Germination of myxospores from the fruiting bodies of Myxococcus xanthus

Abstract

Germination of myxospores from fruiting bodies of Myxococcus xanthus was examined under a light microscope as well as by analyzing the incorporation of [3H]uracil into the RNA fraction. Efficient germination was observed in 0.2% Casitone containing 8 mM MgSO4 and 1 mM CaCl2 at 30 degrees C. Under this condition, spherical myxospores were converted into rod-shaped vegetative cells within 5 to 6 h. The germination was severely inhibited in the presence of 1 mM phenylmethylsulfonyl fluoride, a protease inhibitor, indicating that a serine protease(s) is required for the myxospore germination. EGTA (1 mM) also completely blocked germination, indicating that Ca2+ plays an important role in myxospore germination. In 1% Casitone without added Mg2+ and Ca2+ or 0.2% Casamino Acids with 8 mM MgSO4 and 1 mM CaCl2, myxospores lost their refractility under a phase microscope, while no RNA synthesis took place within 6 h, as judged by the incorporation of [3H]uracil. A group of proteins were found to be specifically synthesized during an early stage of germination.

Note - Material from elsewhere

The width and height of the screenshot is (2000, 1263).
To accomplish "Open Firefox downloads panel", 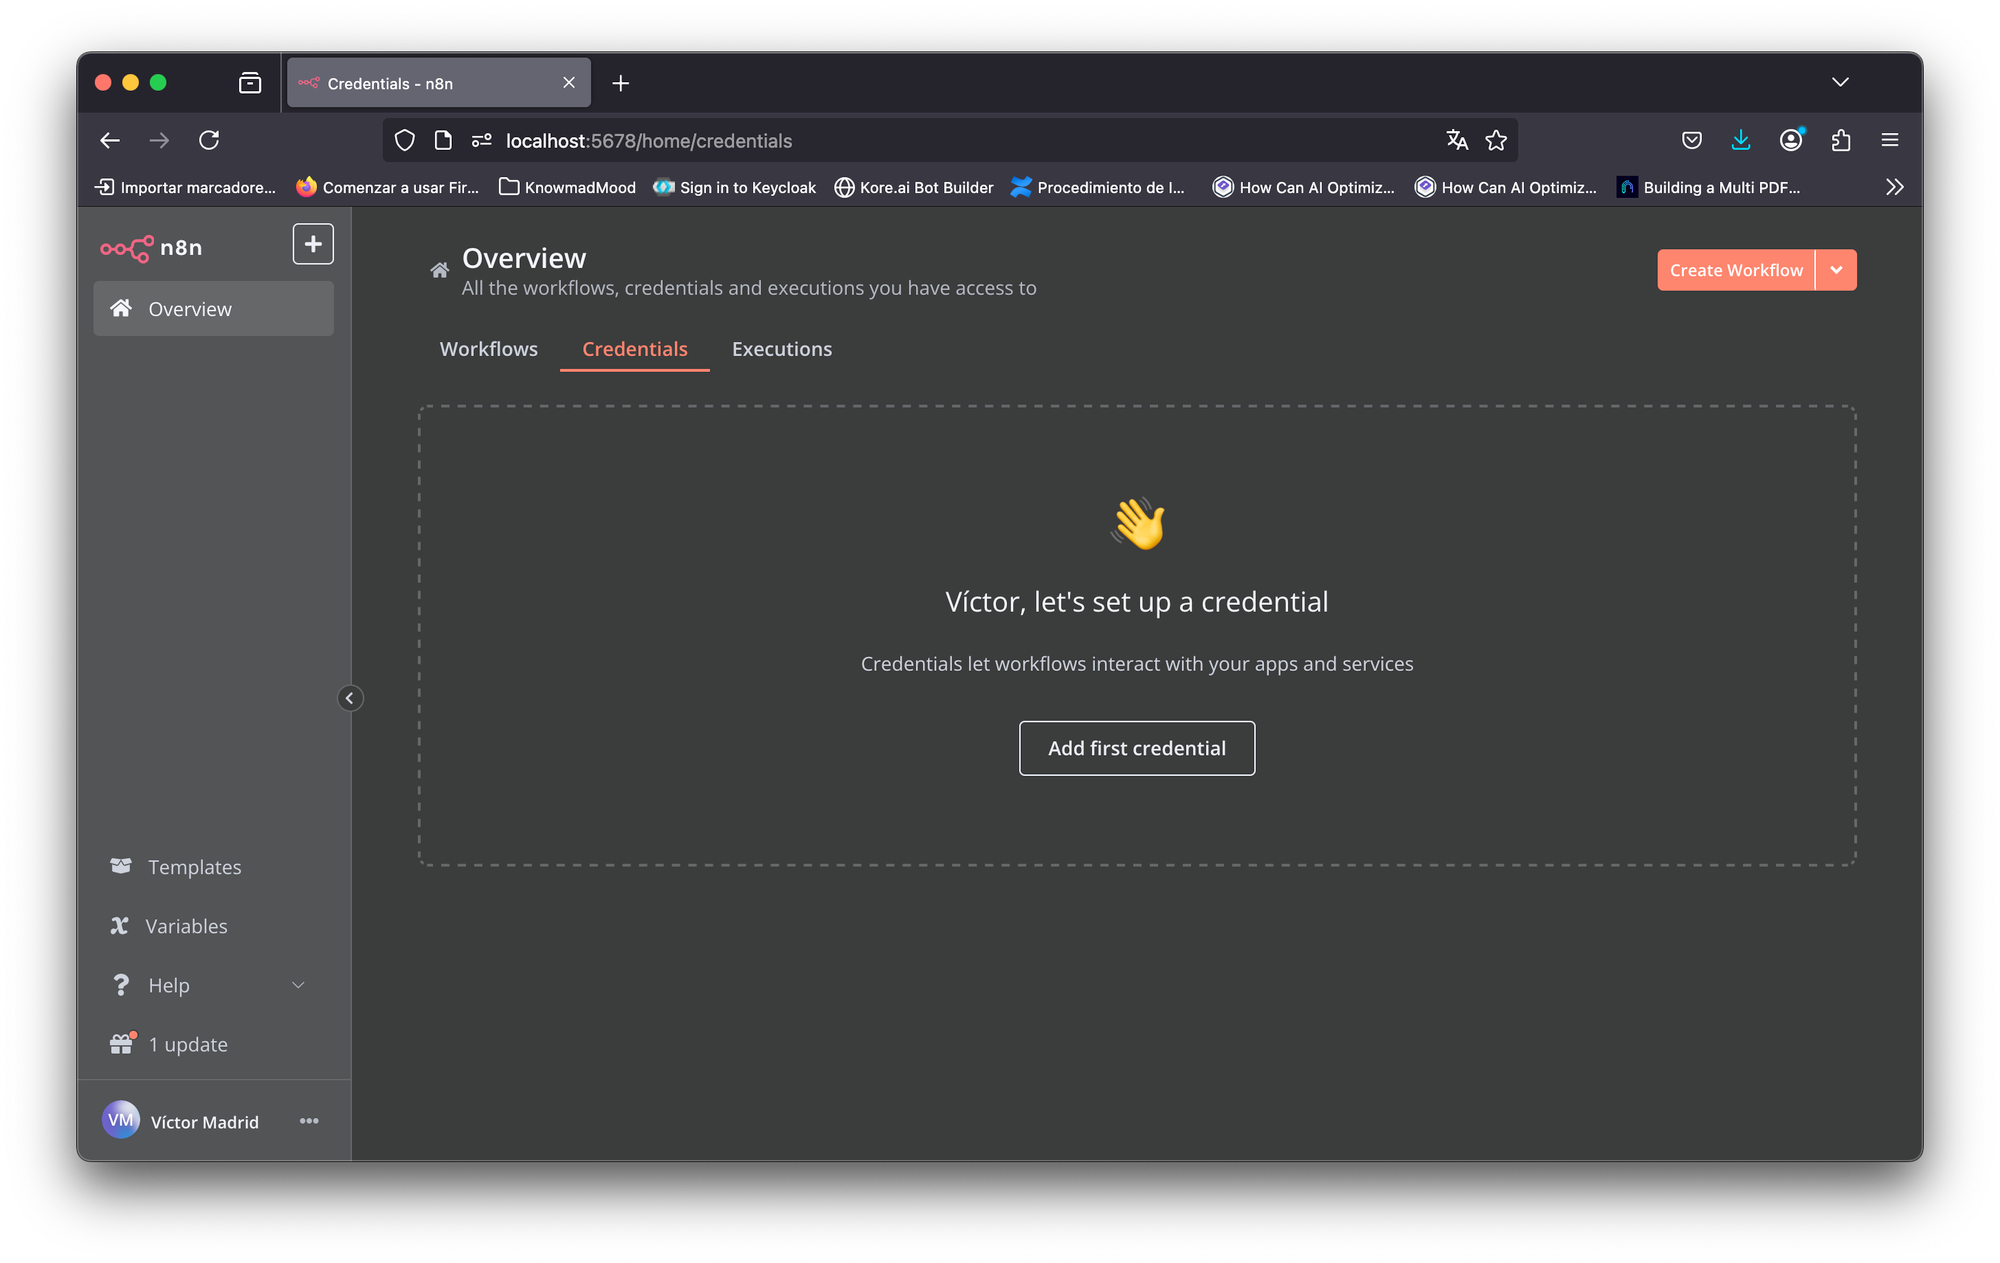I will coord(1741,141).
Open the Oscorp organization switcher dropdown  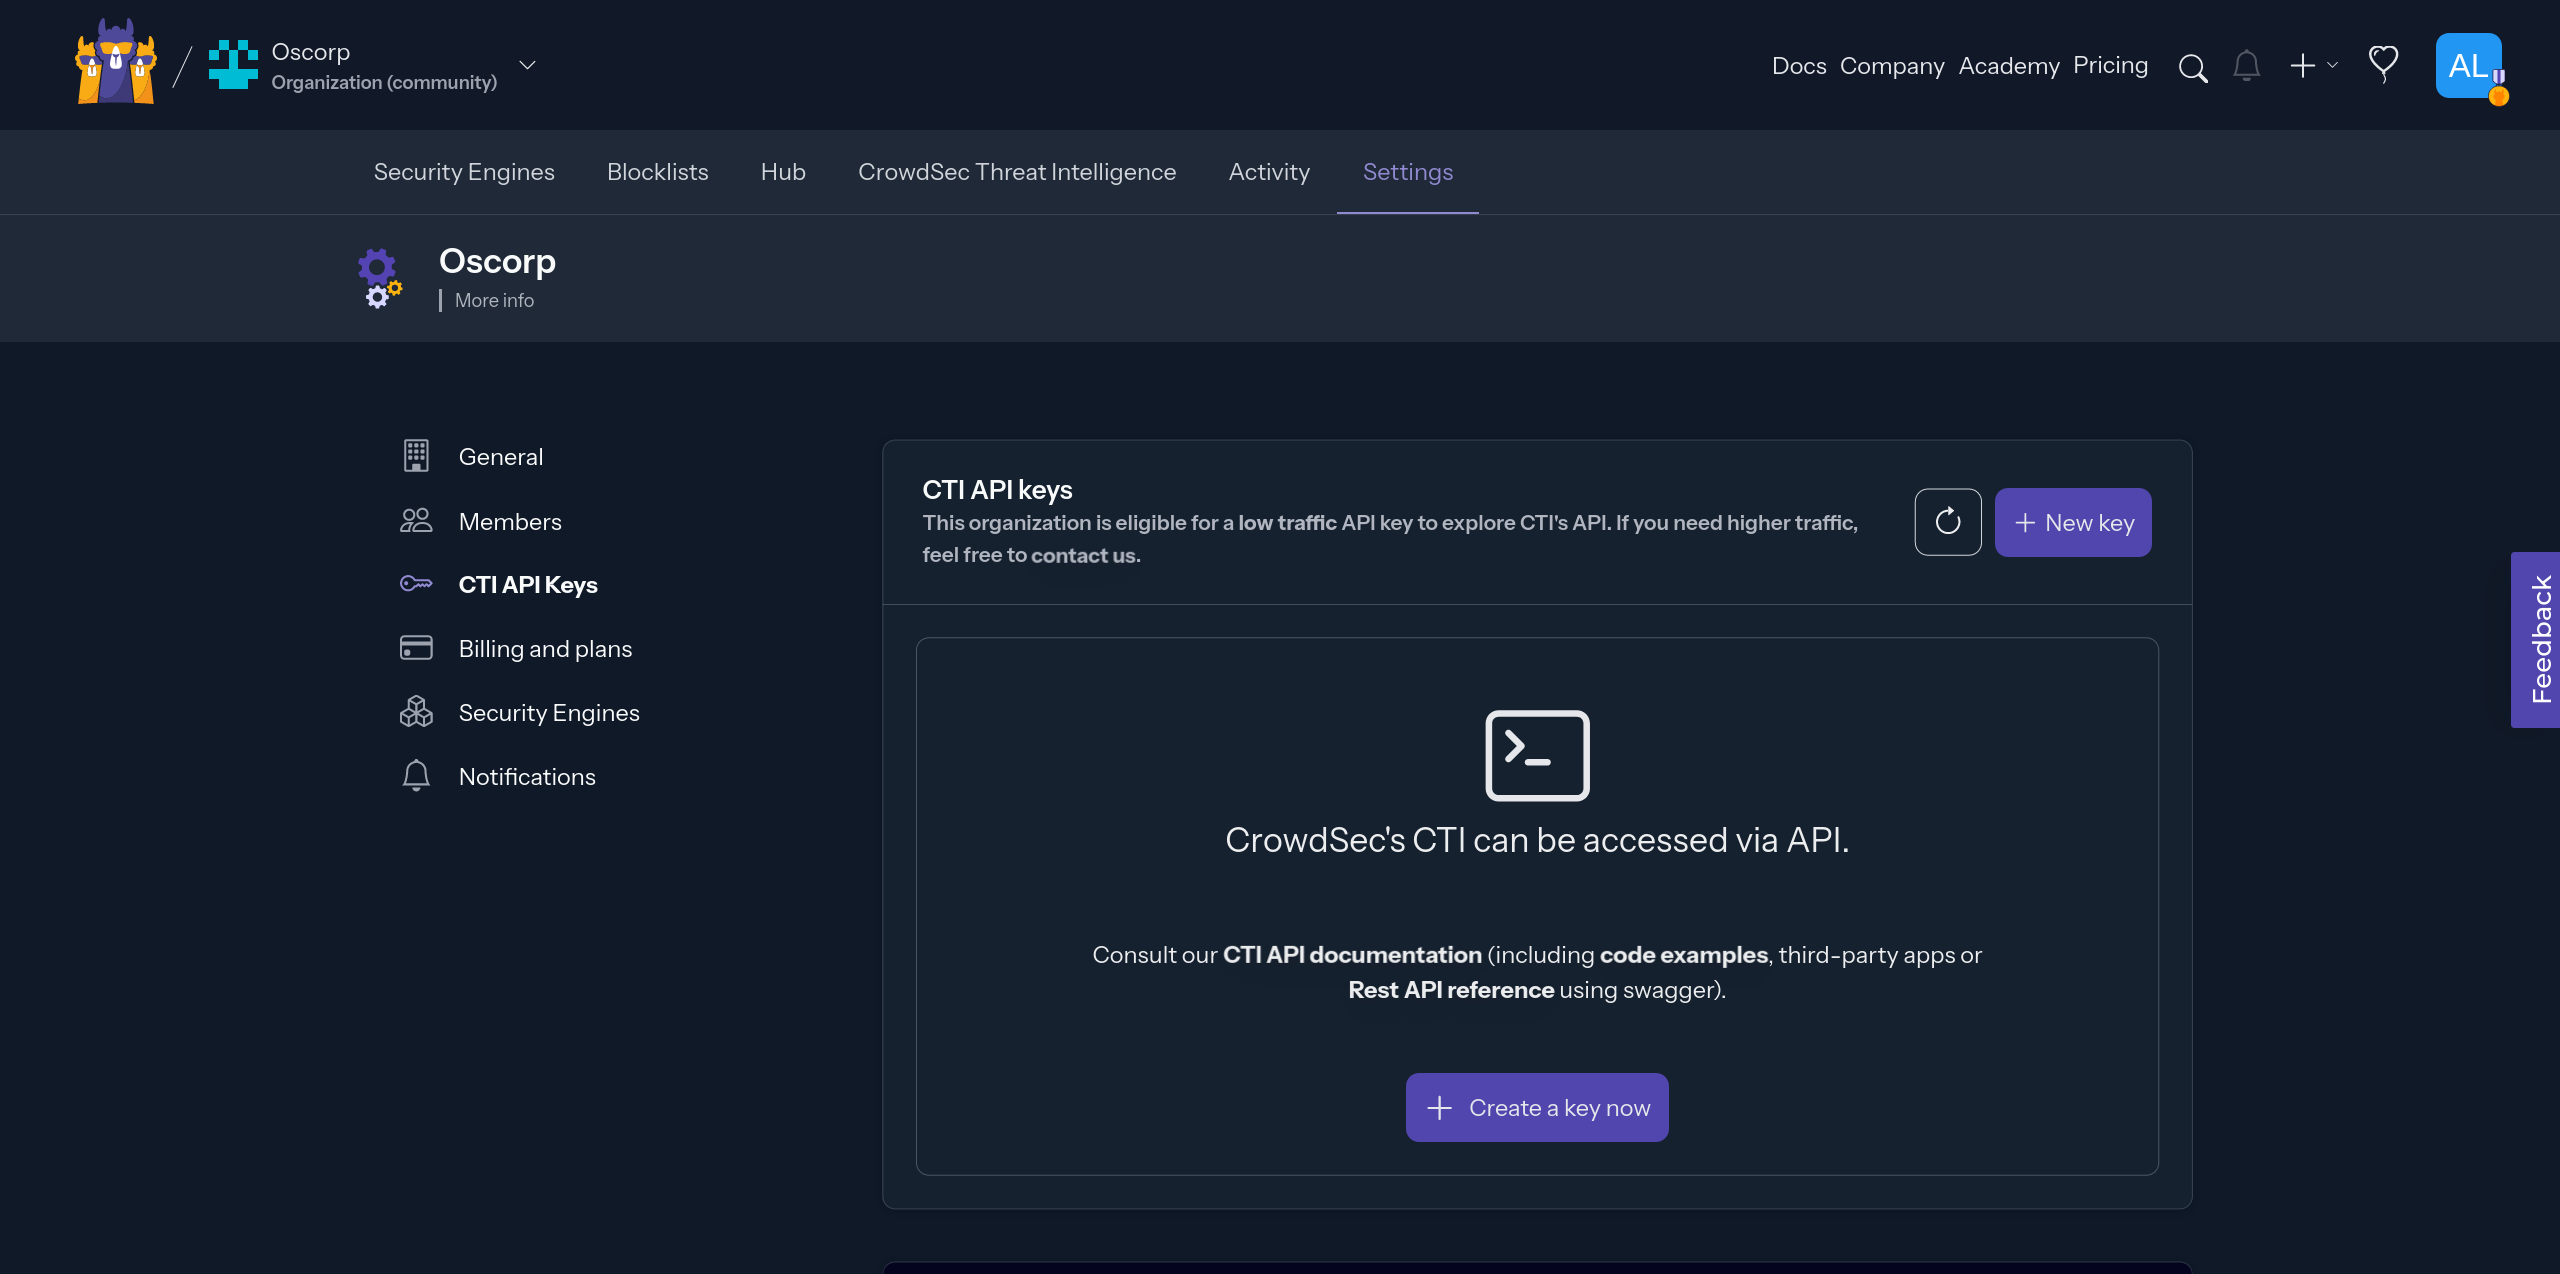[x=528, y=65]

In addition, a new major spore-associated protein with a size of 41.5 kDa became detectable in the spore shell fraction 3 h after germination. The present results demonstrate that myxospore germination occurs in at least two steps: the loss of myxospore refractility, followed by an outburst of metabolic activities. The first step can occur even in the absence of energy metabolism, while the second step was blocked by rifampin, EGTA, and protease inhibitors.